GDP per capita in Turkey
Turkey - GDP per capita (U.S. Dollars)
Economic growth beats expectations in Q2
The Turkish economy expanded 7.6% year on year in the second quarter. This came in above the first quarter’s 7.5% expansion and market analysts’ expectations of 7.5%.
The stronger growth reading was driven by a quicker expansion in private consumption (Q2: +22.5% yoy; Q1: +21.5% yoy). Household spending has been buoyed by demand for both goods and services amid deeply negative real interest rates driving fewer savings and fueling spending. An uptick in fixed investment expenditure growth (Q2: +4.7% yoy; Q1: +4.2% yoy) also provided support on the domestic side. On the other hand, government consumption increased at a softer clip of 2.3% in the second quarter, following the first quarter’s 3.1% expansion.
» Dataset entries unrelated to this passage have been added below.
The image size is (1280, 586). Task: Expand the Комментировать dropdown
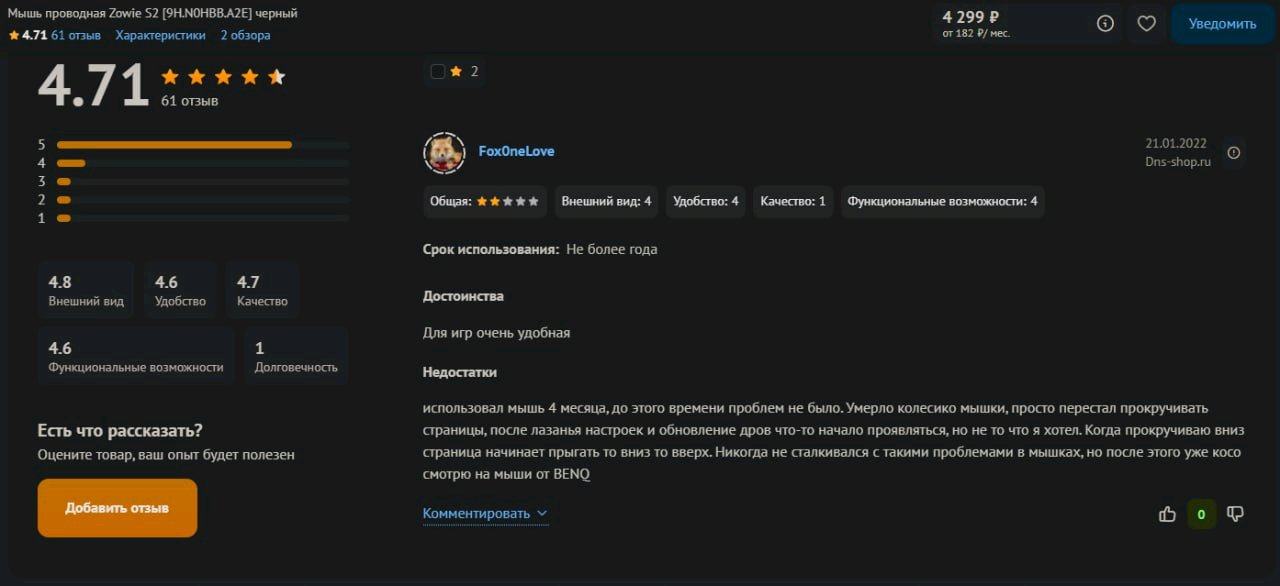pos(485,513)
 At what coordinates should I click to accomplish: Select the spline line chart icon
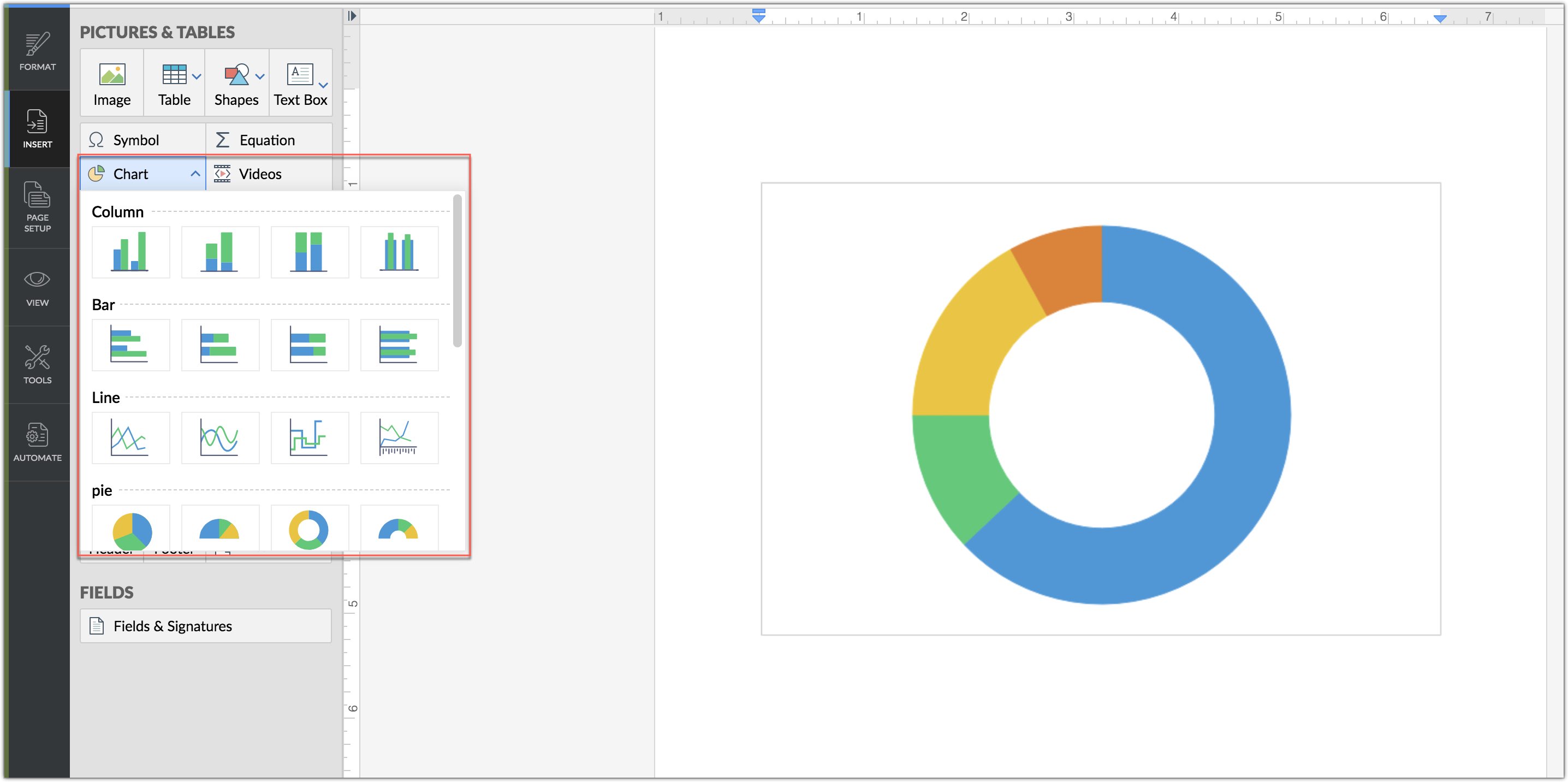219,437
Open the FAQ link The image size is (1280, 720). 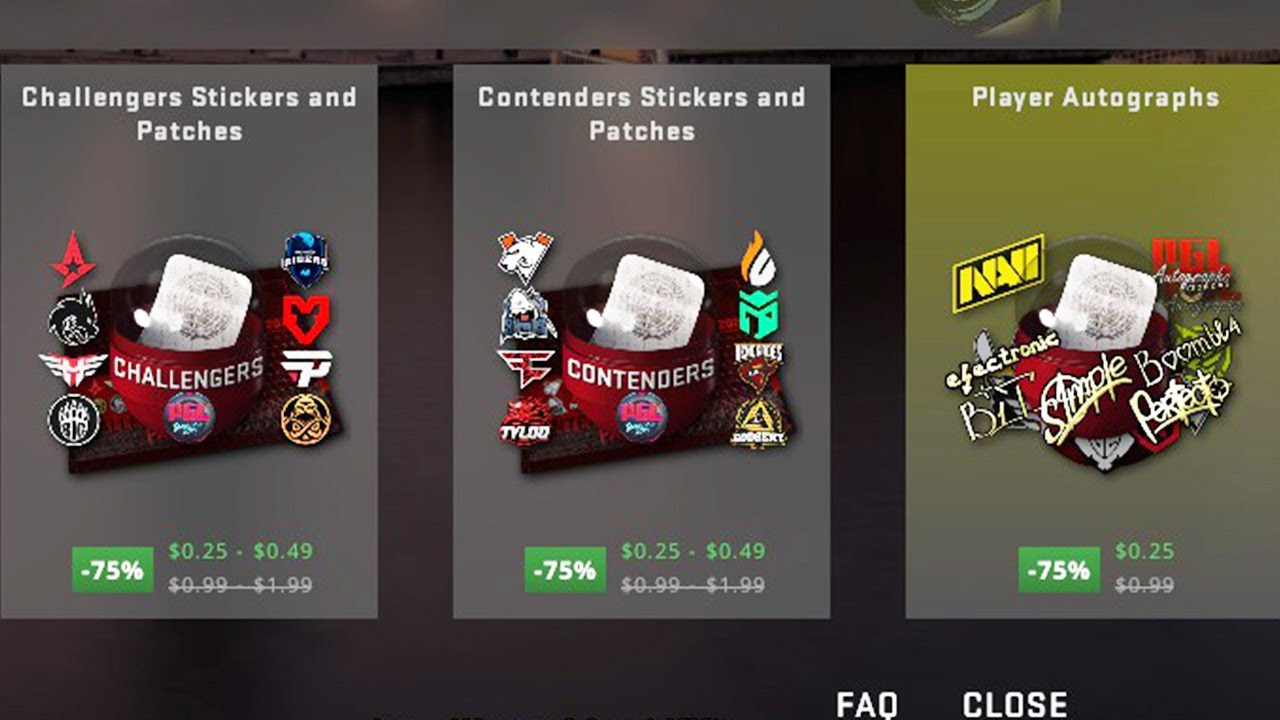point(867,704)
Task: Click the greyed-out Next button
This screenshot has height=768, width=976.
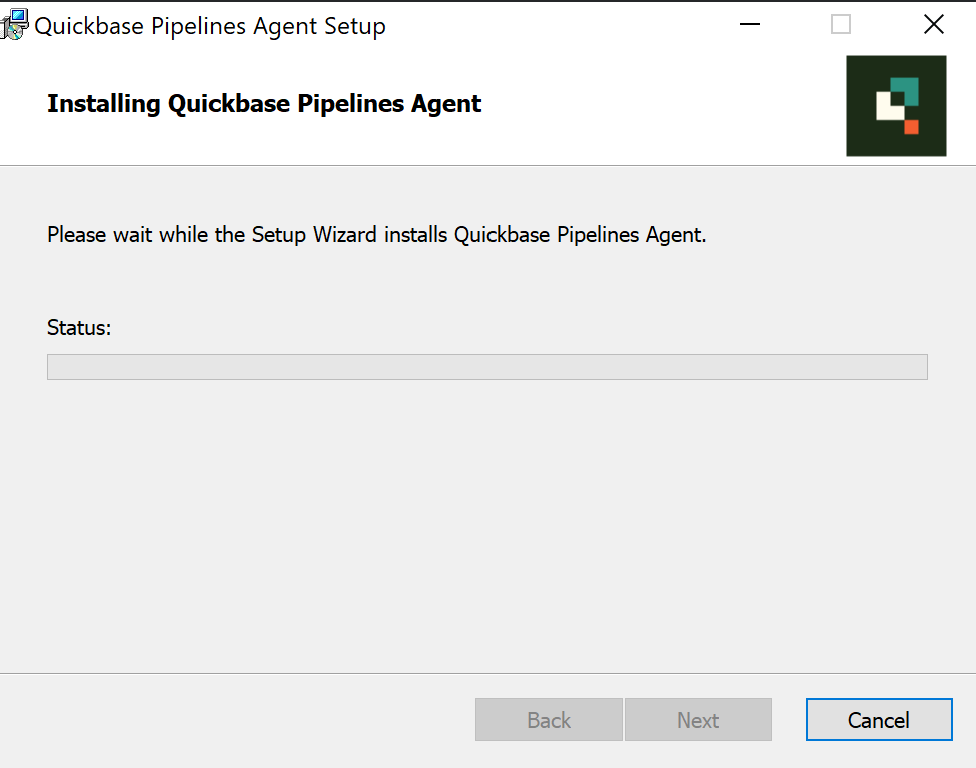Action: [x=698, y=719]
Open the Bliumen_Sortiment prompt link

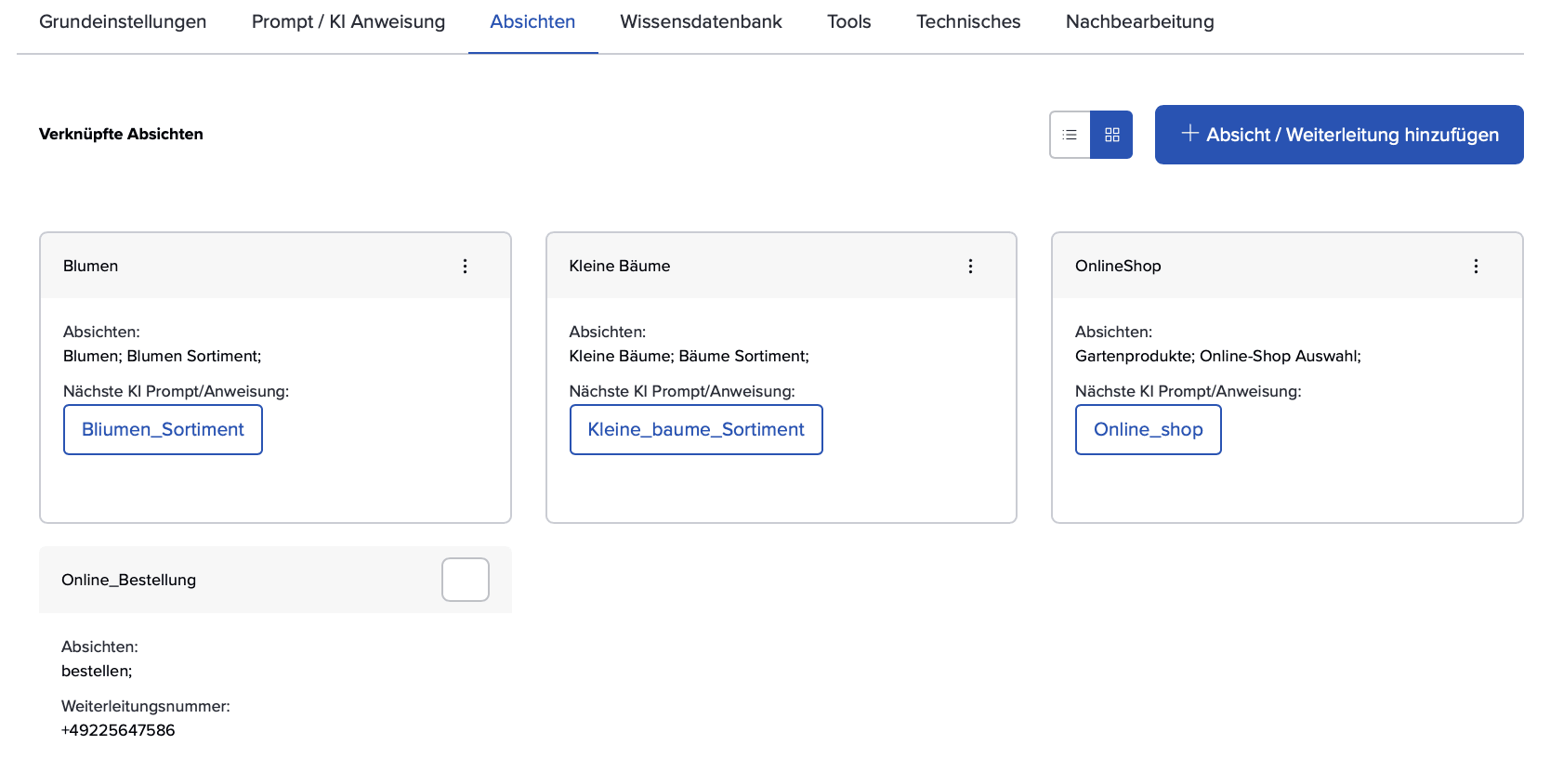pos(163,430)
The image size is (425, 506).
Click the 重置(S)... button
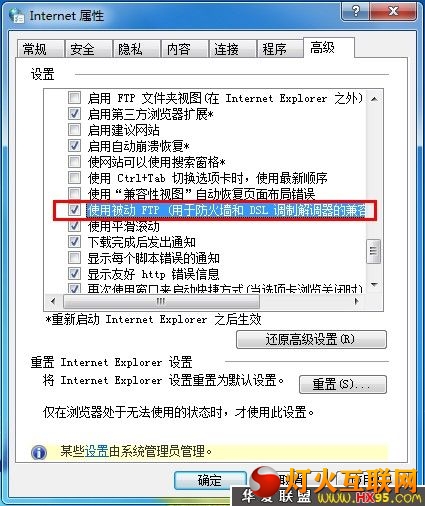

On the external front, exports of goods and services expanded 16.4% in the second quarter (Q1: +14.8% yoy), buoyed by a cheaper lira making Turkish goods exports more competitive and a strong influx of tourists in the period. Imports of goods and services, meanwhile, grew 5.8% in the period, after increasing 2.2% in the first quarter.
On a seasonally-adjusted quarter-on-quarter basis, economic growth rose to 2.1% in the second quarter from 0.7% in the first quarter. This signaled firming momentum, despite by red-hot inflation and depressed consumer sentiment.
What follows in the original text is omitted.